Что сделать:
A. Перепиши отрывок из рассказа о деревне Юрово от «Устроился на работу» до «числилась домашней хозяйкой.» включительно, поменяв «самосвал» на «грузовик».
B. Ответь по рассказу о деревне Юрово:
(i) Сколько домов построил прадед в деревне Юрово?
(ii) В каком году продали свободную половину дома Ивана?
(iii) Где устроился на работу Бойко Иван?
C. Напиши продолжение рассказа о деревне Юрово, начиная сразу после его последнего предложения.

Текст:
Мой прадед Осип Иванович Никифоров построил в деревне Юрово три пяти стенных дома. Дом у деревенского пруда для дочери Нюры. На Божедомке дом для моего деда Алексея и третий дом , на той же Божедомке, для сына Ивана. Иван оставил дом своим дочерям, а сам перебрался жить в Москву. В одной половине дома Ивана проживала дочь Галина, которая при родах в 1946 году умерла. Родившегося сына Кольку усыновила баба Нюра, а Колькин непутевый отец Василий ушел жить в Куркино к своим родителям. Таким образом, одна половина дома оказалась свободной и в 1947 году ее продали пришлому с Украины Бойко Ивану с женой Катькой и годовалым Сашкой. Иван получил прозвище "Хохол".
Устроился на работу в Химках на автобазе. Получил самосвал и работал, где прикажут. В деревне поставил себя так, что его невзлюбили, раз и навсегда за высокомерие и редкую наглость. За многовековую историю деревни это был первый пришлый неизвестно откуда человек. Этот жлоб ни с кем не общался. Не здоровался, даже с соседями, считая ниже своего достоинства иметь дело с "деревней". Так же заставлял и жену вести себя с односельчанами . Жена в колхозе не работала, поскольку у них был малолетний сын, а через пару лет родилась дочь Ольга. Так что Катька всю свою жизнь числилась домашней хозяйкой.

Доступные материалы:

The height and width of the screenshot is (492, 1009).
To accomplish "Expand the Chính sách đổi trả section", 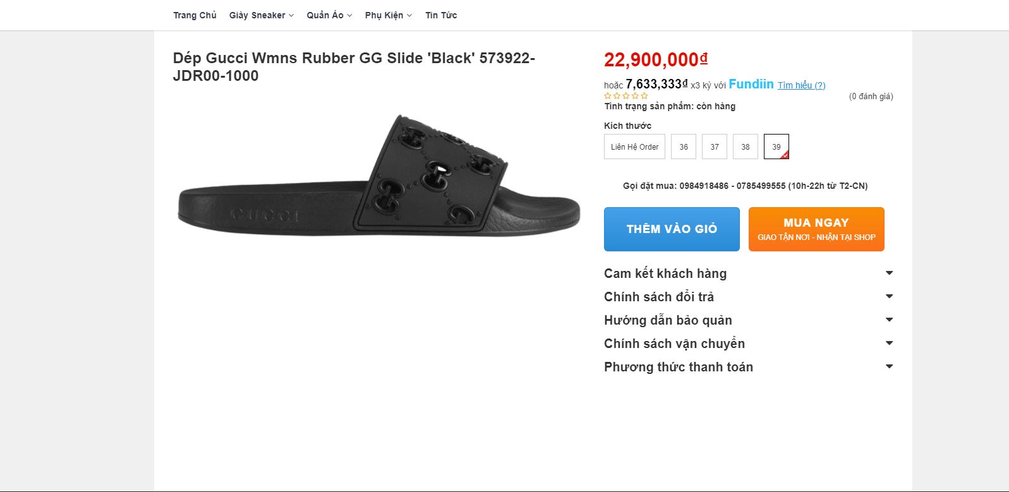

Ответы:
A.
Устроился на работу в Химках на автобазе. Получил грузовик и работал, где прикажут. В деревне поставил себя так, что его невзлюбили, раз и навсегда за высокомерие и редкую наглость. За многовековую историю деревни это был первый пришлый неизвестно откуда человек. Этот жлоб ни с кем не общался. Не здоровался, даже с соседями, считая ниже своего достоинства иметь дело с "деревней". Так же заставлял и жену вести себя с односельчанами . Жена в колхозе не работала, поскольку у них был малолетний сын, а через пару лет родилась дочь Ольга. Так что Катька всю свою жизнь числилась домашней хозяйкой.

B.
(i) Три.
(ii) В 1947 году.
(iii) В Химках, на автобазе.

C.
В работе Иван оказался мужик "крепкий", работящий. Завел хозяйство, стал держать мелкий скот, откармливать поросят. Корм для поросят привозил из Химок на самосвале, договариваясь со столовыми об использовании пищевых отходов.
Продавала Катька свинину только в Москве, там давали хорошую цену, в Химках или в Юрово ни-ни. Торговала на рынке сама, без посредников. Подросшие дети практически не общались с деревенскими ребятами, после школы - работа по хозяйству.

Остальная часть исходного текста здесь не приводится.